Some of the companies present who represent railing and decking questioned why they were approached three years ago to join only to be excluded now.
“It’s about focus and a strategic plan with the input of extruders,” said Garries.
He pointed out that the testing and durability are the same for windows and doors as railing and fencing thus it was a natural occurrence for these members to be part of AAMA.
“We didn’t understand that it would get that large,” said Garries. “AAMA came to that realization when the strategic plan was being developed. They don’t have the resources to cover products outside of fenestration. They determined the need to focus dollars and resources.”

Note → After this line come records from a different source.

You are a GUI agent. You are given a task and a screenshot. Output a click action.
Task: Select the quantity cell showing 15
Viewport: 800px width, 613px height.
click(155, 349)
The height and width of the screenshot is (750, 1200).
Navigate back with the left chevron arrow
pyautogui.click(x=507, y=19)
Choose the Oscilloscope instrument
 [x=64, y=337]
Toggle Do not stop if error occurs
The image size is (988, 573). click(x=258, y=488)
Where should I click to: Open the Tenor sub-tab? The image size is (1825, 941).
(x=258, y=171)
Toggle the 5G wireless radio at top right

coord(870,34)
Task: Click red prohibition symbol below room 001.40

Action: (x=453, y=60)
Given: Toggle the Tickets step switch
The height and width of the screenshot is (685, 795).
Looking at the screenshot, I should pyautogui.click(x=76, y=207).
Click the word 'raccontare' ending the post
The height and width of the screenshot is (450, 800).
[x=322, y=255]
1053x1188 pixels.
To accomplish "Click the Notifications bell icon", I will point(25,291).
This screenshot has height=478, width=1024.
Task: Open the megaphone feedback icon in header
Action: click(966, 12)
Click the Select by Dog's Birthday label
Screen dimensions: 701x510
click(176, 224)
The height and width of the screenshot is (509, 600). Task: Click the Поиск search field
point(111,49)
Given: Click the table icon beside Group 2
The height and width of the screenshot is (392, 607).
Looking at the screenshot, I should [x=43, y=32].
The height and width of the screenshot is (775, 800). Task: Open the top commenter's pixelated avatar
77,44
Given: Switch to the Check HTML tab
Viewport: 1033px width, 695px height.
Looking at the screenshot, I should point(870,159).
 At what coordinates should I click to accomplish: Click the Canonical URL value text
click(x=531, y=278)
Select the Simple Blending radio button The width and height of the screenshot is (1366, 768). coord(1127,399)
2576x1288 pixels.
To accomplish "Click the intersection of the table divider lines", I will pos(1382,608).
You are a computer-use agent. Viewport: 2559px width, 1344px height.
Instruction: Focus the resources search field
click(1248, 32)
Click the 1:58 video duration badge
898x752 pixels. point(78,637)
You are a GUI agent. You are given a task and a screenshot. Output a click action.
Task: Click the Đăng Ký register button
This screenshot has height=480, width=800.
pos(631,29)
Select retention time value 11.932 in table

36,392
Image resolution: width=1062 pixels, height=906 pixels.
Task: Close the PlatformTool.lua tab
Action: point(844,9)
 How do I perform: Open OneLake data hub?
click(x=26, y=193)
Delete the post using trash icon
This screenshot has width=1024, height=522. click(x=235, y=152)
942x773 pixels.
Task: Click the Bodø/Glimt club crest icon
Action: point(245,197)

Voicing support for the railing and decking companies, Taylor claims these groups were assured their needs would be heard during the consolidation discussions.
“The team has decided there will be nothing outside of window and door products. With the exception of Henry Taylor, that’s the agreement of the group,” said Fuldner.
Another point of contention was the role of suppliers in the new organization, should the merger occur.
Fuldner said the new board would consist of eight members from each organization, including supplier members though the number of supplier members has not yet been decided.
A discussion then ensued surrounding supplier and manufacturer members when John Lewis of TRACO asked if the new board will be split equally between residential and commercial.
“You’ve just stumbled onto one of our roadblocks,” replied Fuldner, who said there are more residential members in both organizations.
The consolidation team is considering a super majority process to keep such a diverse group together.
Suppliers would work alongside manufacturer members on the whole unit standards but won’t get to vote on the final standard, a point with which many suppliers voiced concern.
According to Simpson, the board can review any standard and vote it down, though the majority of board members will be manufacturers.
“Why is WDMA pushing so hard to keep suppliers off the board that they’re jeopardizing this consolidation?,” asked Scott Warner of Architectural Testing.
“Our whole association is based on windows, doors and skylights,’ said Garries. “The suppliers’ best interest is to support the manufacturers.”
Next steps? The consolidation team was scheduled to meet in April and will present a proposal to the membership later in 2005.